Sinema has lost the respect of many in the state and within the Democratic Party for repeatedly aligning herself with Republicans in key Senate votes after she won office in 2018. Despite initially branding herself as a progressive, she opposed changing filibuster rules in the upper house of Congress, which doomed the prospects of passing the Voting Rights Act. She also reportedly celebrated with Republicans when an omnibus spending package passed without the inclusion of a provision extending child tax credits; the cancellation of child tax credits has since sent millions of U.S. children back into poverty.

At one point, party strategists may have viewed a challenge to Sinema as dangerous to Democrats’ chances of retaining control of the narrowly divided Senate beyond next year — conventional election wisdom states that two candidates who are purportedly of the same or similar political leanings would ultimately help the candidate from the opposing party. But the new polling shows that Gallego challenging Sinema, who still caucuses with Democrats in the Senate, won’t upset the balance of power within that chamber.

Democrats are facing difficult odds of retaining seats elsewhere, however.

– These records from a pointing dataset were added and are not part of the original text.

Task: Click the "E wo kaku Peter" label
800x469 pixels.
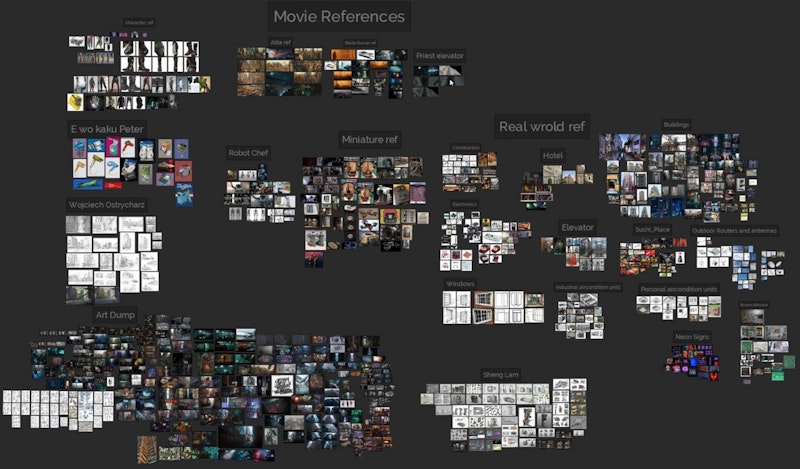Action: [x=107, y=129]
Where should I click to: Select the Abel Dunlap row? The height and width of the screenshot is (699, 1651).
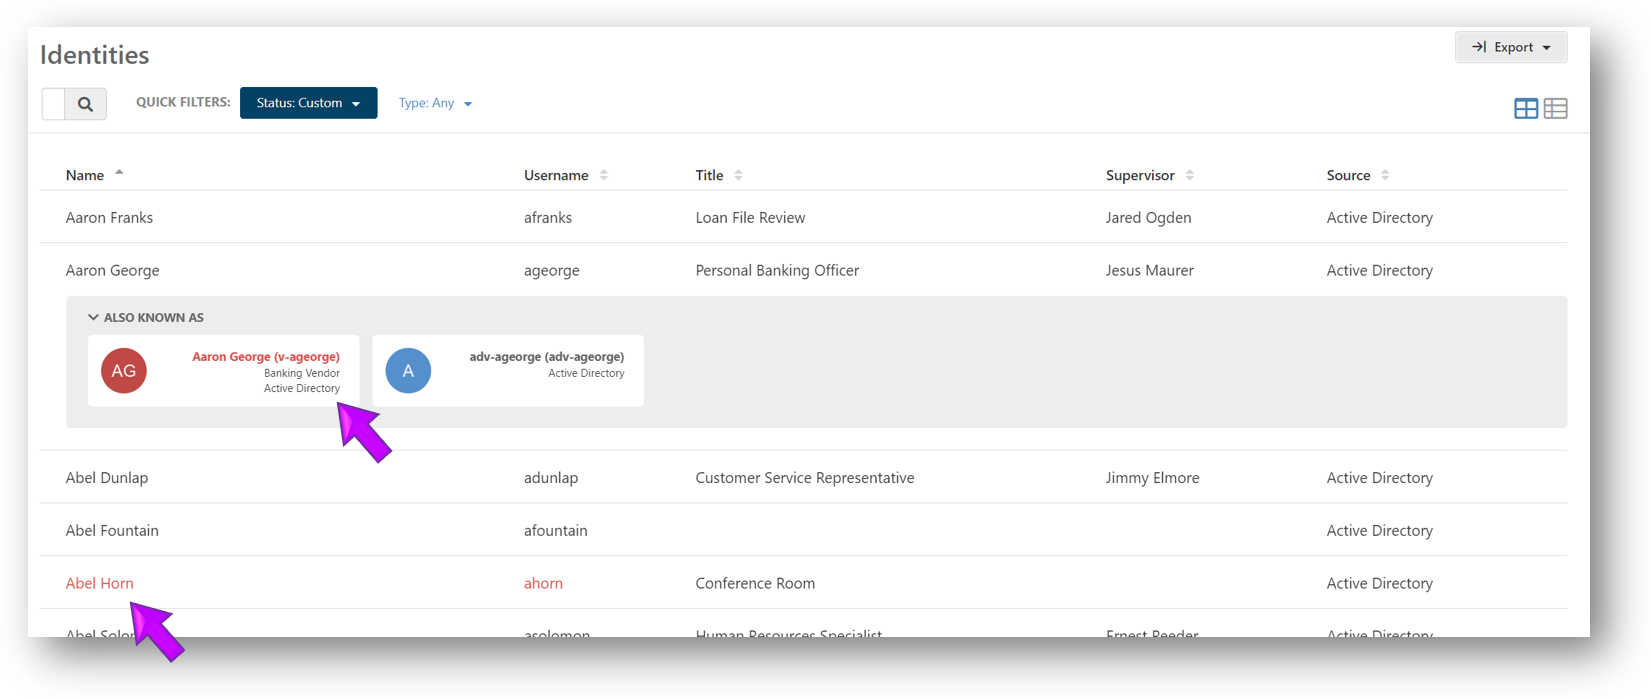tap(107, 478)
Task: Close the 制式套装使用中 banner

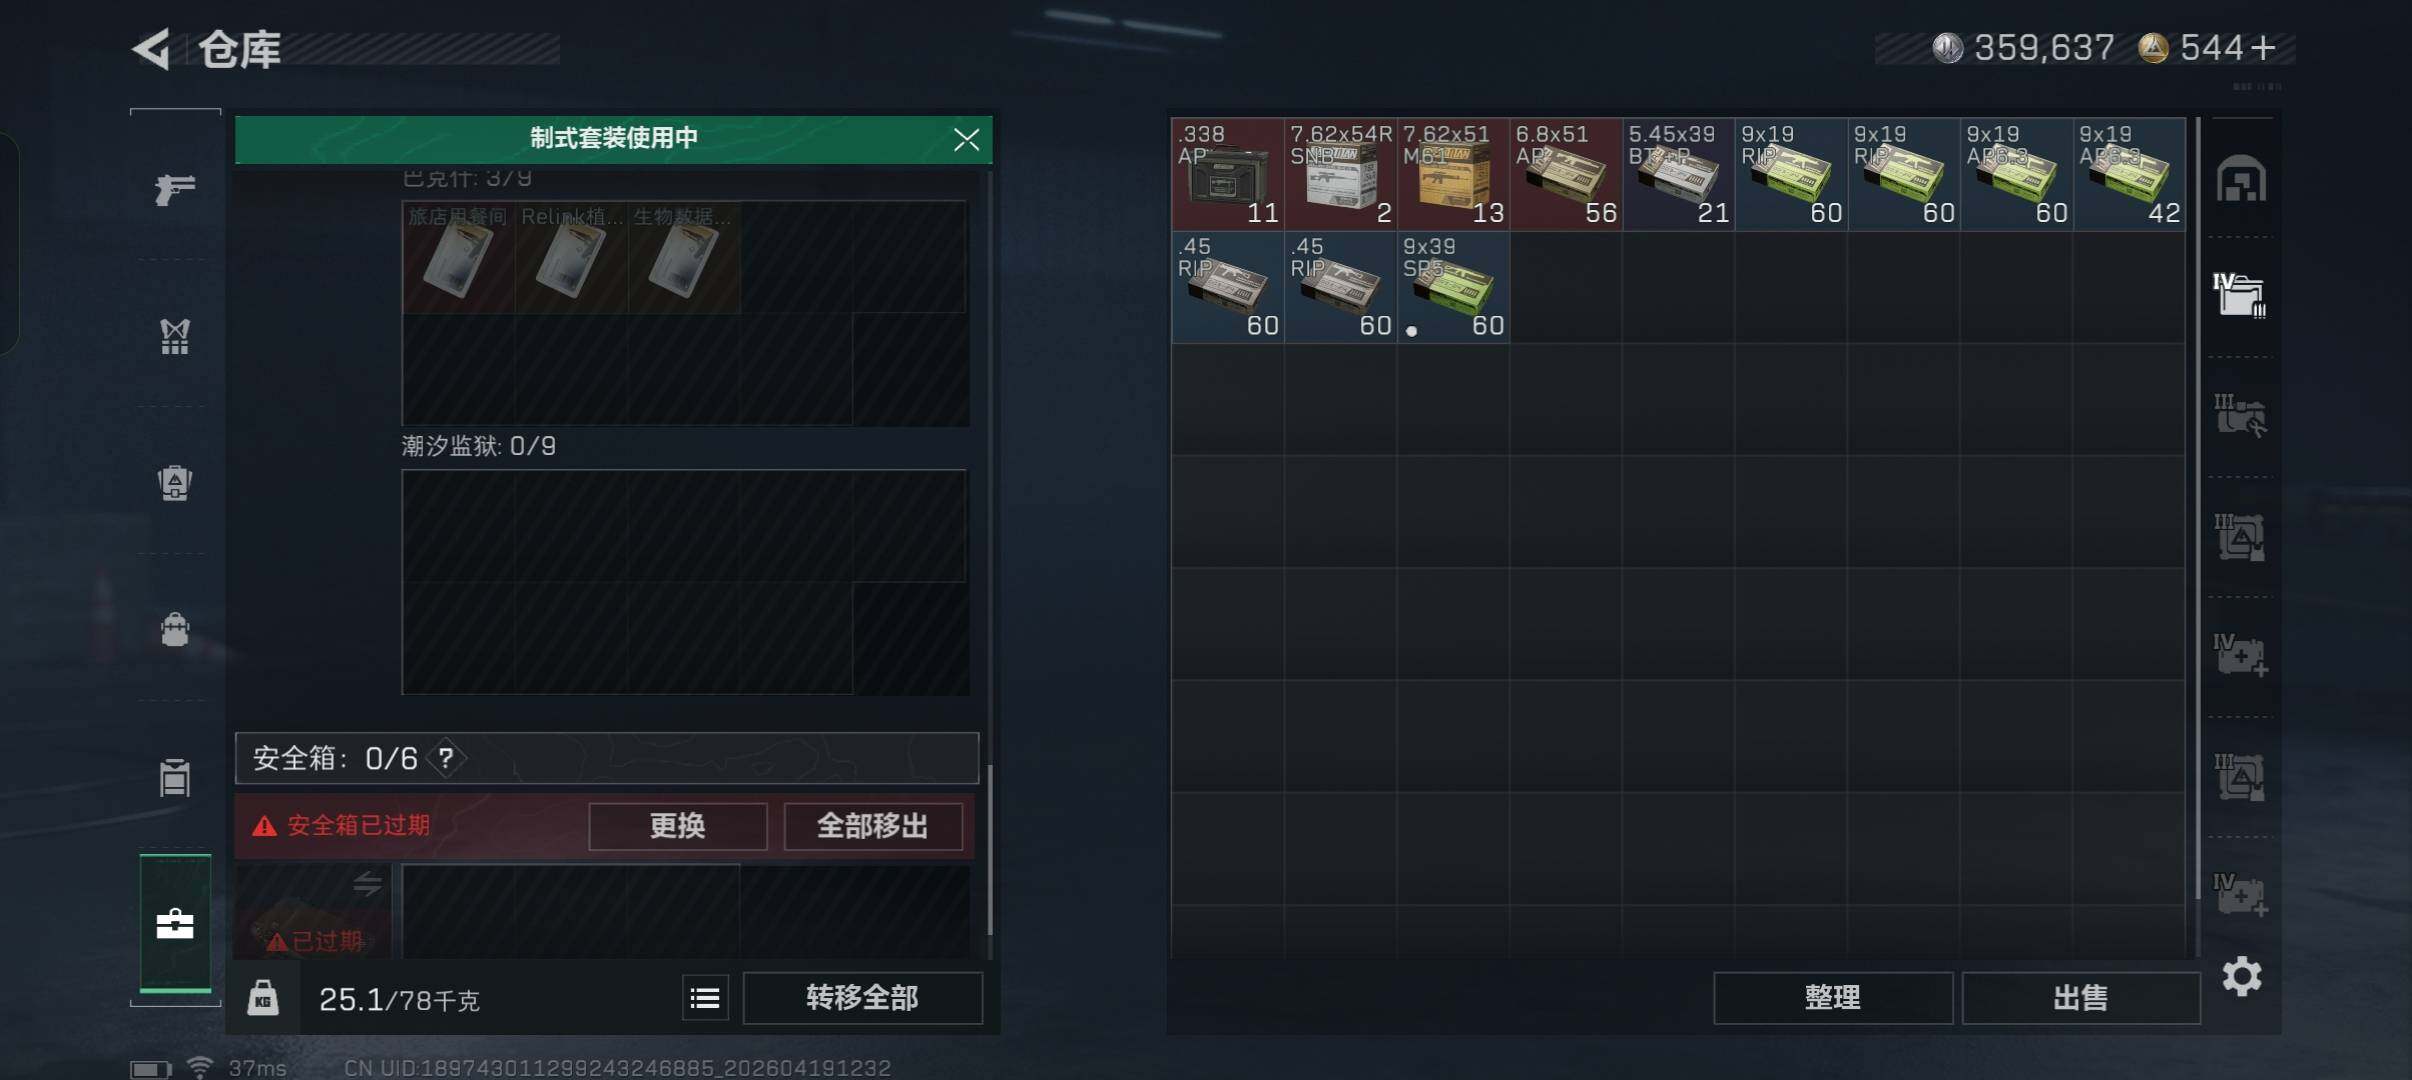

West Virginia Sen. Joe Manchin, a right-wing Democrat, has announced that he won’t be seeking reelection in his state, where Republicans are now expected to win. Democratic Sens. Jon Tester of Montana and Sherrod Brown of Ohio are also facing challenging reelection odds. With Manchin’s announcement, their seats are “must wins” for Democrats — if the party loses even one more seat in the Senate, they will lose their majority status.